DOCUMENT EXCERPT.
================

You may combine Stock_data_part2.xlsx dataset with any other data (e.g., returns) from the previous exercise, and focus on Valuation Clustering: Securities can be clustered based on valuation metrics like price-to-earnings (P/E) ratio, price-to-book (P/B) ratio, and dividend yields. This aids in identifying undervalued or overvalued securities within the market, enabling informed buy or sell decisions.
In your analysis, you should present the following output:
? Present the optimal number of clusters using e.g., the elbow method, silhouette score. Include visualizations such as an elbow plot or silhouette plot to justify the chosen number of clusters.
? Cluster Characteristics: For each cluster identified, provide a summary of its characteristics in terms of the valuation metrics. This might include the average or median values of P/E, P/B, P/S ratios, etc., within each cluster, helping to identify which clusters represent undervalued or overvalued securities.
? Cluster Sizes: Report the size of each cluster (i.e., the number of securities falling into each cluster).
? Visualizations
? Cluster Distributions: Provide visualizations such as scatter plots or box plots that show the distribution of valuation metrics within and across clusters. This can help in visually assessing the differences between clusters.
? Cluster Profiling: Pie charts or bar graphs can be useful to illustrate the composition of each cluster, such as the proportion of stocks from different sectors or the average valuation metrics.
? Interpretation and Analysis:
? Valuation Insights: Offer insights into what each cluster represents in the context of market valuation. For instance, one cluster might group highly undervalued stocks with low P/E and high dividend yields, while another cluster might contain overvalued stocks with high P/E and low dividend yields.
? Temporal Stability. Comment on the stability of clusters over time. This can provide insights into how market perceptions of value change.
? Investment Implications. Comment on which securities you would suggest AQR to invest in on 31/01/2020, and which ones - on 30/06/2020. Do these recommendations differ? Why?

================

GIVEN RECORDS.
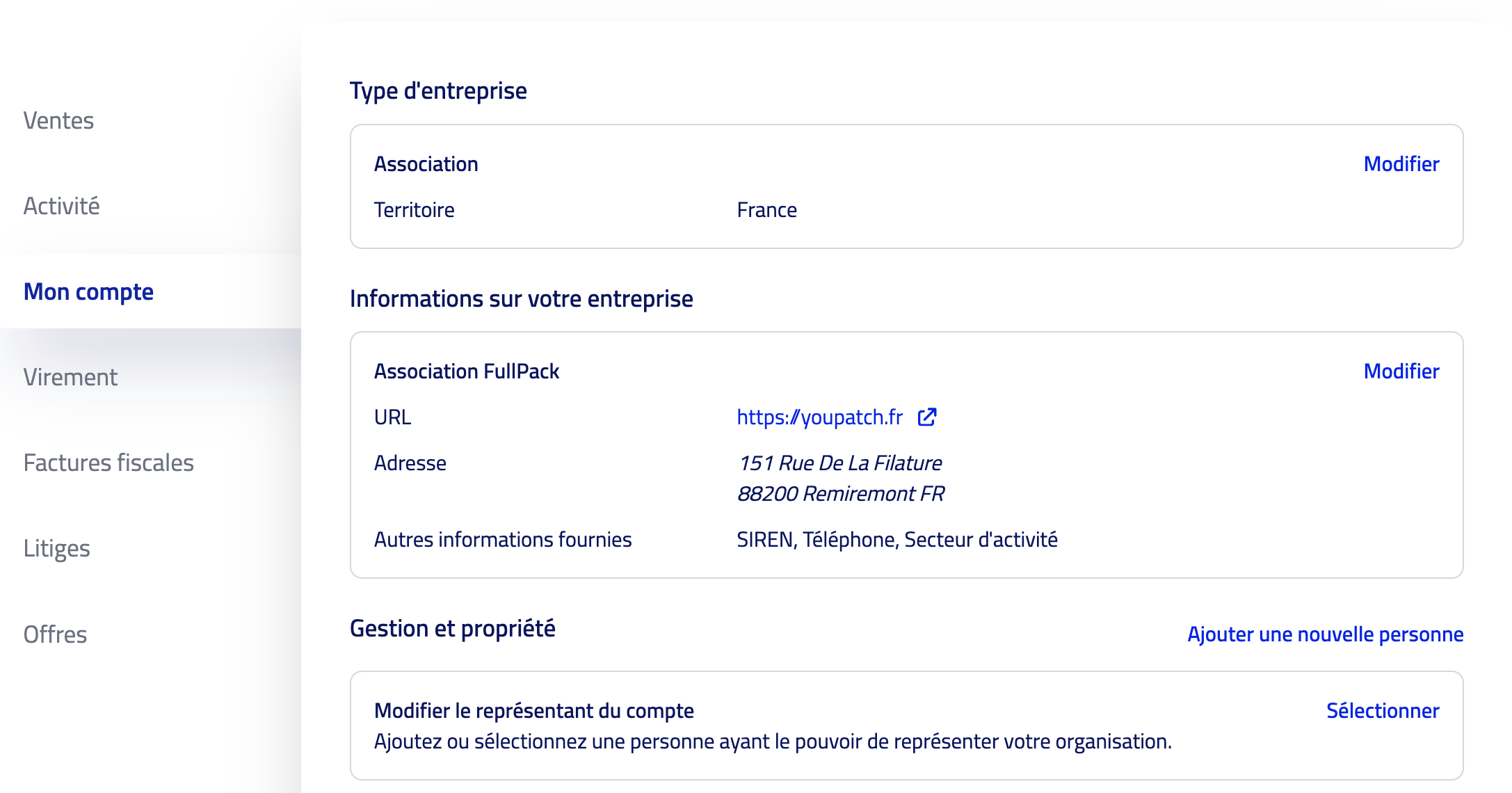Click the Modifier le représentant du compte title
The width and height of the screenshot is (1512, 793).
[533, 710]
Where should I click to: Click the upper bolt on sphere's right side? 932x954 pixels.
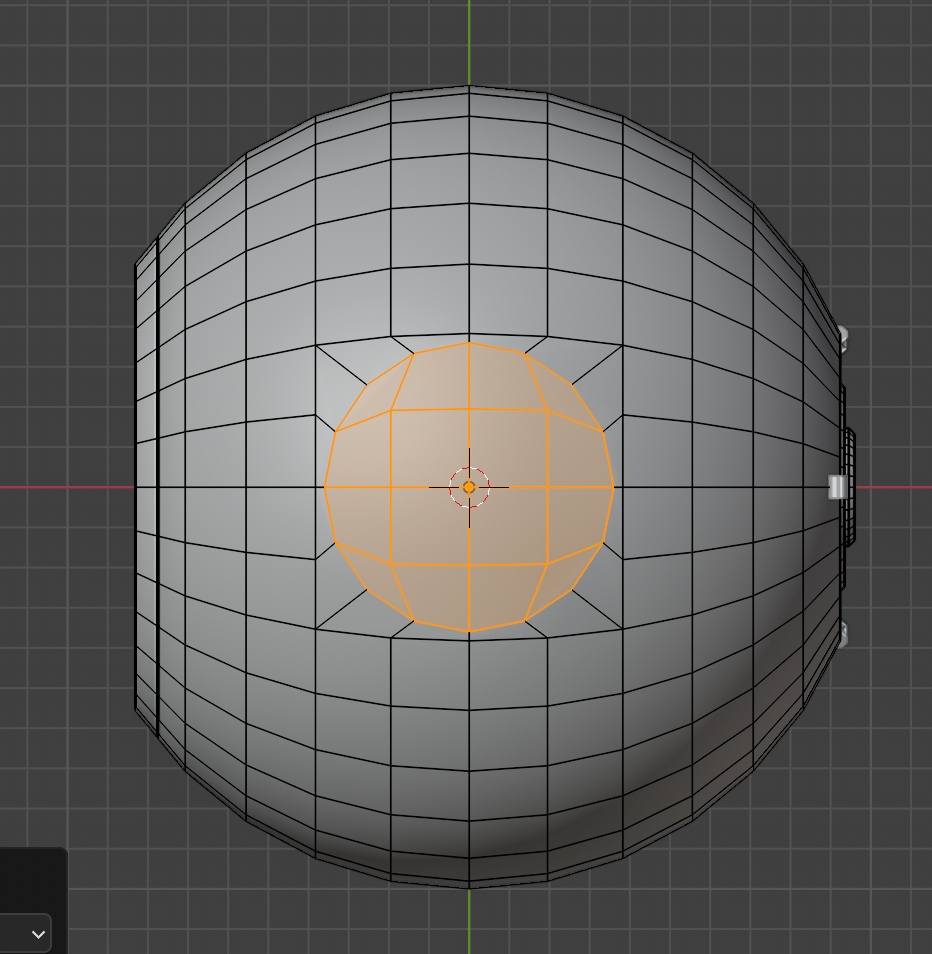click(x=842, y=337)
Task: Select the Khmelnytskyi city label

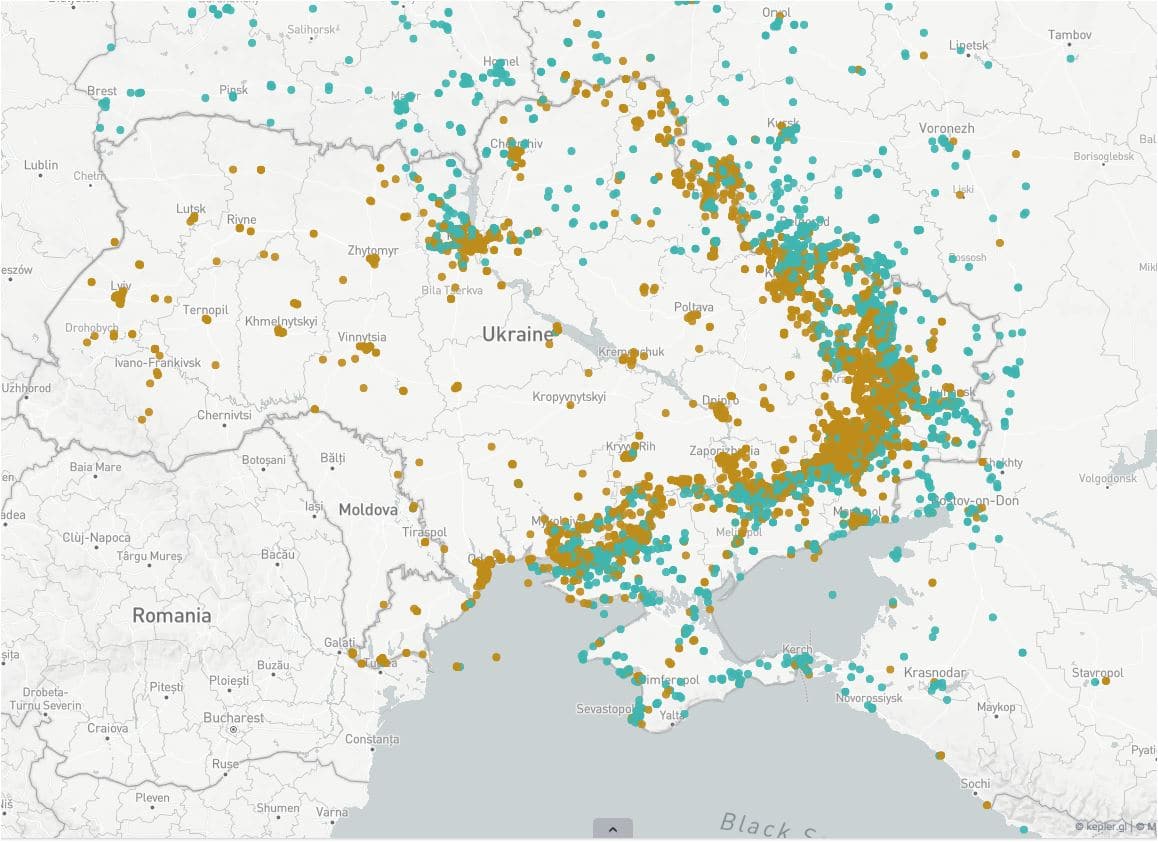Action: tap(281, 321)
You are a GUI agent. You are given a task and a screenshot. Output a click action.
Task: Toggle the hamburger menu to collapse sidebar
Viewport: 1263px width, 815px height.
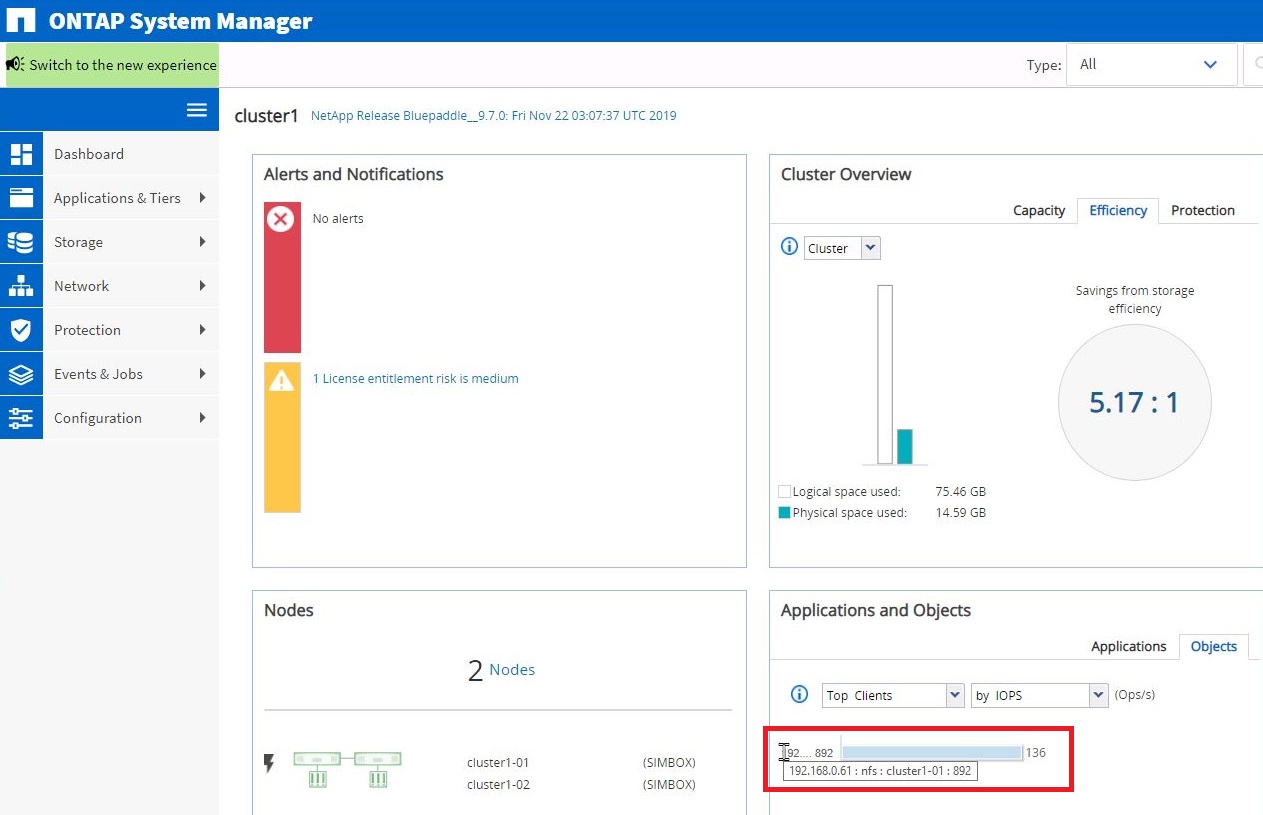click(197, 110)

================

SET OF TASKS.
1. Name every type of plot or chart that the valuation clustering assignment mentions.
2. Decide whether each statement agrees with the valuation clustering assignment. Answer yes or no, and quote the words that decide it.
(a) The assignment asks for the number of securities in each cluster.
(b) Investment recommendations are requested for only one date.
(c) The Stock_data_part2.xlsx dataset must be combined with returns data.
3. Write the next part of the valuation clustering assignment, picking up after its final question.

RESPONSES.
1. Elbow plot, silhouette plot, scatter plots, box plots, pie charts, bar graphs.

2.
(a) Yes: "Report the size of each cluster (i.e., the number of securities falling into each cluster)."
(b) No: "on 31/01/2020, and which ones - on 30/06/2020"
(c) No: "You may combine Stock_data_part2.xlsx dataset with any other data (e.g., returns)"

3.
(5) Unsupervised Machine Learning - Principal Component Analysis
The lead asset manager asks you to distil a variety of market-wide and company-specific factors to the core Principal Components. The Principal components will be used to explain monthly returns. You may combine Stock_data_part3.xlsx dataset with any other data (e.g., valuation ratios, market returns, Fama-French factors (external), interest rates (external) etc.), and analyse the principal components to understand the factors driving returns.
In your analysis, you should present the following output:
? A detailed summary of the principal components extracted from the PCA, including the amount of variance explained by each component. This should include a scree plot or a table summarizing the eigenvalues and the percentage of variance explained by each principal component, helping to identify the most significant factors affecting monthly returns.
? Factor Loadings: For each principal component identified as significant, provide the factor loadings of the original variables (e.g., valuation ratios, market returns, Fama-French factors, interest rates). This will show how each original variable contributes to the principal components, indicating which factors are most influential in driving returns.
? Factor Interpretation: An interpretation of what each significant principal component represents in the context of market-wide and company-specific factors. For example, the first principal component might be interpreted as overall market risk, while the next components could represent size and value factors, sector exposures, or interest rate sensitivity. This section should bridge the mathematical output of PCA with intuitive financial concepts.